Sono giovani (età media 30 anni) e perlopiù richiedenti asilo e rifugiati fuggiti dall’Africa subsahariana i braccianti stranieri impiegati nella raccolta di agrumi nella Piana di Gioia Tauro. Solo poco più della metà hanno un contratto di lavoro e solo uno su otto riceve una busta paga in regola. La denuncia della clinica mobile di MEDU: nella crescente precarietà delle condizioni socio-abitative e di salute il COVID-19 ha trovato terreno fertile. «Nuove baracche stanno sorgendo di giorno.
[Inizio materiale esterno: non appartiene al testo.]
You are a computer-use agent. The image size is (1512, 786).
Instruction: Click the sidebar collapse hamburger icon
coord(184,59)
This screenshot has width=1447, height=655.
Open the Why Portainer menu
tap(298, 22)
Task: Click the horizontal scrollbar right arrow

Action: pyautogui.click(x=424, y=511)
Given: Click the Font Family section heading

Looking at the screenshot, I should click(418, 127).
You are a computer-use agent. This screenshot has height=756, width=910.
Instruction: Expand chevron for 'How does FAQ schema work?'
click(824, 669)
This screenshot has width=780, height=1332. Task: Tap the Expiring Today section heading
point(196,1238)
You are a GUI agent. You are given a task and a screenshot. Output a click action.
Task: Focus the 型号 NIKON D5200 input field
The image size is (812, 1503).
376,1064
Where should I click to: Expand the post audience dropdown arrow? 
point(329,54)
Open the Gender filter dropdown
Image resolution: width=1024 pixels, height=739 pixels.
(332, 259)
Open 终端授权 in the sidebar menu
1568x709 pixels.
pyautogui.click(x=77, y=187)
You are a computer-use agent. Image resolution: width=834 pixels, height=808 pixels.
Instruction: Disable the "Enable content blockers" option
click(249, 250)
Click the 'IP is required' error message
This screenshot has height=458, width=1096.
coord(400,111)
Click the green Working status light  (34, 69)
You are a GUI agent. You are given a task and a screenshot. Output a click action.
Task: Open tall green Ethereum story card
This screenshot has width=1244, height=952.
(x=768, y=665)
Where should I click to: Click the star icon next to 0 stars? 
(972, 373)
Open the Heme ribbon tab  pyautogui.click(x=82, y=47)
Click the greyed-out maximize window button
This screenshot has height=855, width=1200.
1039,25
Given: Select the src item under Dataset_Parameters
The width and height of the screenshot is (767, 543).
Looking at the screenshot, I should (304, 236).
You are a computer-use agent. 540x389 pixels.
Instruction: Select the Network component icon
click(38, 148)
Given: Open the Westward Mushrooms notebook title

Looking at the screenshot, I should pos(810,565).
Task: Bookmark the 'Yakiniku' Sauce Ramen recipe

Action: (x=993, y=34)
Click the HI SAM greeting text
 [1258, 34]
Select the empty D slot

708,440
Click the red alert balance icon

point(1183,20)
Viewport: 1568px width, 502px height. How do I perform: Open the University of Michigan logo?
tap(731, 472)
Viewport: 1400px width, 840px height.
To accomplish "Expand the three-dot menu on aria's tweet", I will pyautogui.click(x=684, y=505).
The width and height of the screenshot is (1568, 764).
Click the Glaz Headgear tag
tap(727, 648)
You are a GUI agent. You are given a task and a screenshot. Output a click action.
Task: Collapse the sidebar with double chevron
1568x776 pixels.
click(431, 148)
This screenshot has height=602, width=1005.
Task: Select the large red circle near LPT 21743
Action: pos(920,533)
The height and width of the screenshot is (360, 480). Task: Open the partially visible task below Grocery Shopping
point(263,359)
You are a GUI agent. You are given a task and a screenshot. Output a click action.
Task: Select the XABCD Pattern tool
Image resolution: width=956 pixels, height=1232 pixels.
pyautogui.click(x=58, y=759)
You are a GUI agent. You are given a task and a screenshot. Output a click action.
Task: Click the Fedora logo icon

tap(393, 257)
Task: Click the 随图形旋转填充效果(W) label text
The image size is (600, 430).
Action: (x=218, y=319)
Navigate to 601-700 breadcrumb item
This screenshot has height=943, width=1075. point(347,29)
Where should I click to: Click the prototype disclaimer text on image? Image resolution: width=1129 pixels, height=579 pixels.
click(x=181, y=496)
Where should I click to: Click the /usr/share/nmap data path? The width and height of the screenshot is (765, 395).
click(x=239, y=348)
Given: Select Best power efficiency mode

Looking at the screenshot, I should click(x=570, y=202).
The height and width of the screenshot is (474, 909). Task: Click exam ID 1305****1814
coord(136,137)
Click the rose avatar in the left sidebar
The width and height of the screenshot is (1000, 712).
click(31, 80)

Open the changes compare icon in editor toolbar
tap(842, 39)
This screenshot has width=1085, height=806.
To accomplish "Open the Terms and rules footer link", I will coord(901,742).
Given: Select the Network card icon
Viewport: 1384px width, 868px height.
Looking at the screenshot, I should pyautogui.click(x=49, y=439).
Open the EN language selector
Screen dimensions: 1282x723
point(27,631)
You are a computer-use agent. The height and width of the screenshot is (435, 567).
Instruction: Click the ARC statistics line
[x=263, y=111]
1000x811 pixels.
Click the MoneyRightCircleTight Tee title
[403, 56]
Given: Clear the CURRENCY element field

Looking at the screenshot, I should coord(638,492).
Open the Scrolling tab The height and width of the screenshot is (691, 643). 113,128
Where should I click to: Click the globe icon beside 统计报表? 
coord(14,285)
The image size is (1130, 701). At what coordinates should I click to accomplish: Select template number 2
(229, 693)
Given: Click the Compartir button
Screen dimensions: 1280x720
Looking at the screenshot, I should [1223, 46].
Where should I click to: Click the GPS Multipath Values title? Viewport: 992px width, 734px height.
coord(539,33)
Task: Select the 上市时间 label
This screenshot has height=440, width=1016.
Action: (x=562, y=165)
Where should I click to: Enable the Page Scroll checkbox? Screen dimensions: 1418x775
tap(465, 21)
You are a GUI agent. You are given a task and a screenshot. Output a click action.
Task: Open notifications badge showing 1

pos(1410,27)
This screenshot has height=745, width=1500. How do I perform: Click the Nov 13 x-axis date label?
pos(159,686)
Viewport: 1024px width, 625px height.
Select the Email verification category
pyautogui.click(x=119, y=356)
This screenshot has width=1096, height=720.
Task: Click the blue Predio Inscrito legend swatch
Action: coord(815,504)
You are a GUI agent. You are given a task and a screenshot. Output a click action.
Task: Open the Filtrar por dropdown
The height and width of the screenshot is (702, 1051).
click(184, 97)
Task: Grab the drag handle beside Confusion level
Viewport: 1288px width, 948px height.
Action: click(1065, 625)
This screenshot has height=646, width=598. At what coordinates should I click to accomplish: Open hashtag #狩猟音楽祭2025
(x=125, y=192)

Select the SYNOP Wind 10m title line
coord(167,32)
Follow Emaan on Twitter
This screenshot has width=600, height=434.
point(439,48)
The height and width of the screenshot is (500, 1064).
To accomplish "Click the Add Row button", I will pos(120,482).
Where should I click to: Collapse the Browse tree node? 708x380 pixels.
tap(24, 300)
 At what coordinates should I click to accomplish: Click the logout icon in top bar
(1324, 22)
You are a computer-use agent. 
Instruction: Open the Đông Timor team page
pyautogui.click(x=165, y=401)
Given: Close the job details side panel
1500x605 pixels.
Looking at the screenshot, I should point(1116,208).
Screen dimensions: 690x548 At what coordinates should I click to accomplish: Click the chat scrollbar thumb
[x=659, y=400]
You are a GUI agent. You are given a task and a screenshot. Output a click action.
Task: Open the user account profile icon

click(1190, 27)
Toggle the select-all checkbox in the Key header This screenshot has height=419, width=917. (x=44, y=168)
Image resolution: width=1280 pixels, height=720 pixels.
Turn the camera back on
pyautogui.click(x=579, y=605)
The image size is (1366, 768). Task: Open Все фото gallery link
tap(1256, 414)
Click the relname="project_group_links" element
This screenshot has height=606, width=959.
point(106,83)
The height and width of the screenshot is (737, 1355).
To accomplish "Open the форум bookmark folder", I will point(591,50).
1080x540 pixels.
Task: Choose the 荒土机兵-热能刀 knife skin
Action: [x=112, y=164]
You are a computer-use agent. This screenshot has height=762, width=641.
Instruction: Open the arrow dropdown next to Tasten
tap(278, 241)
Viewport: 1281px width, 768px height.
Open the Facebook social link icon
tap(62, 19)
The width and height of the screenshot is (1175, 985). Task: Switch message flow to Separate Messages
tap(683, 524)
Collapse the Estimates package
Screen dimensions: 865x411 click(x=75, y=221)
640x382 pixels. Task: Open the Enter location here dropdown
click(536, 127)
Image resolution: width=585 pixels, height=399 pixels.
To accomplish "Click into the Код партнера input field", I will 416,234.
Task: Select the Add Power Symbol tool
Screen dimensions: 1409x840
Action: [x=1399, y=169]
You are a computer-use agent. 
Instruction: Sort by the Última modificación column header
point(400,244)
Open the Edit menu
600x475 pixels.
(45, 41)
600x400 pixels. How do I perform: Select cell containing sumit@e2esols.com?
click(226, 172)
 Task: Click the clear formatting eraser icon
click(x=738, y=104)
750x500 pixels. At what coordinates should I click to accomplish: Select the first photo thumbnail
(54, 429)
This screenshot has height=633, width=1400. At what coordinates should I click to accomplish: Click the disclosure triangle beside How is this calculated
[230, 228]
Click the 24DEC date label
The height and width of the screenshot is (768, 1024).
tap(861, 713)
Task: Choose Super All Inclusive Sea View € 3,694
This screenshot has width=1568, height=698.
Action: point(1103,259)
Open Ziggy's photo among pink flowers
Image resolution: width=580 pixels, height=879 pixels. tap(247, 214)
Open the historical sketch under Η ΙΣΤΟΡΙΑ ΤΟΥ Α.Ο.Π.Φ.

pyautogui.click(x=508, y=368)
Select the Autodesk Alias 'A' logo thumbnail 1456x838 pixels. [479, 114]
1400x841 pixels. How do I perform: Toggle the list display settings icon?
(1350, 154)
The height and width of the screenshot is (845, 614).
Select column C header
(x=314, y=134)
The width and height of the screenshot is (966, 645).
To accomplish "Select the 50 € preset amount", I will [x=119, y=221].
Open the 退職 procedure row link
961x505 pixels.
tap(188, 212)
È tempo di dichiarare un nuovo fallimento delle istituzioni e della politica o di dimostrare che un nuovo corso è possibile e necessario?».
Ancora una volta giovani uomini, perlopiù richiedenti asilo e rifugiati fuggiti dall’Africa subsahariana occidentale. Età media sui 30 anni.
È il primo “ritratto” dei braccianti stranieri impiegati nella raccolta di agrumi nella Piana di Gioia Tauro che emerge dall’attività della clinica mobile di Medici per i diritti umani (MEDU), che, a ottobre, è tornata a operare nella Piana per il settimo anno consecutivo.
A 11 anni dalla rivolta di Rosarno, denuncia oggi MEDU, le condizioni di vita e di lavoro di questi lavoratori «appaiono quanto mai drammatiche, non solo per il persistere dei fenomeni di grave sfruttamento lavorativo, ma anche per la crescente precarietà delle condizioni socio-abitative e di salute», tra le quali il COVID-19 ha trovato terreno fertile: infatti. «La promiscuità abitativa e le pessime condizioni igienico-sanitarie hanno favorito una rapida diffusione del contagio».
Il team della clinica mobile di MEDU offre assistenza sanitaria e supporto legale a tutti color che vivono nella tendopoli ufficiale di San Ferdinando, nel campo container di Rosarno e nei casolari abbandonati nelle campagne dei comuni vicini. MEDU stima la presenza di 1.500 persone, in aumento nel l’ultimo mese.
L’88% dei 100 pazienti visitati da MEDU nel primi mesi di intervento, da ottobre a dicembre, hanno un regolare permesso di soggiorno. Ma solo poco più della metà dei 54 pazienti che hanno dato informazioni sulla loro situazione lavorativa hanno un contratto, e solo uno su otto riceve una busta paga in regola.
In autunno sono stati isolati come zona rossa prima il campo container di Rosarno e poi la tendopoli di San Ferdinando, «ma con misure del tutto inefficaci, senza prevedere attività di sorveglianza epidemiologica dei casi positivi, né alberghi COVID o un’area dedicata all’isolamento».
Questo ha determinato crescenti tensioni tra i braccianti, che non potevano proteggere dignitosamente la propria salute ma neanche procurarsi i mezzi per vivere, non potendo né andare al lavoro né accedere agli ammortizzatori sociali.
«MEDU torna a ribadire l’urgenza di un’azione inter-istituzionale che restituisca dignità e legalità al territorio, ai lavoratori impiegati in agricoltura e all’intera popolazione – si legge in un breve report appena pubblicato dalla ONG -. Nuove baracche stanno sorgendo di giorno in giorno e, con ogni probabilità, come avvenuto più volte nel recente passato, una nuova e più estesa baraccopoli prenderà il posto della tendopoli ufficiale. È tempo di dichiarare un nuovo fallimento delle istituzioni e della politica o di dimostrare che un nuovo corso è possibile e necessario?».
Fonte: Vie di fuga
E’ sempre la solita storia :” Tutti sanno ma nessuno interviene!” soprattutto quando tutto ciò avviene in Calabria, da sempre terra in cui le istituzioni non si spendono mai abbastanza. Che peccato! Con tutta questa linfa vitale la Calabria potrebbe rifiorire: basterebbe mandare questi giovani a ripopolare i paesi semi-abbandonati o abbandonati, causa emigrazione di massa a partire dal dopoguerra, seguendo il modello Riace o Pettinengo, tanto per parlare di alcune realtà virtuose!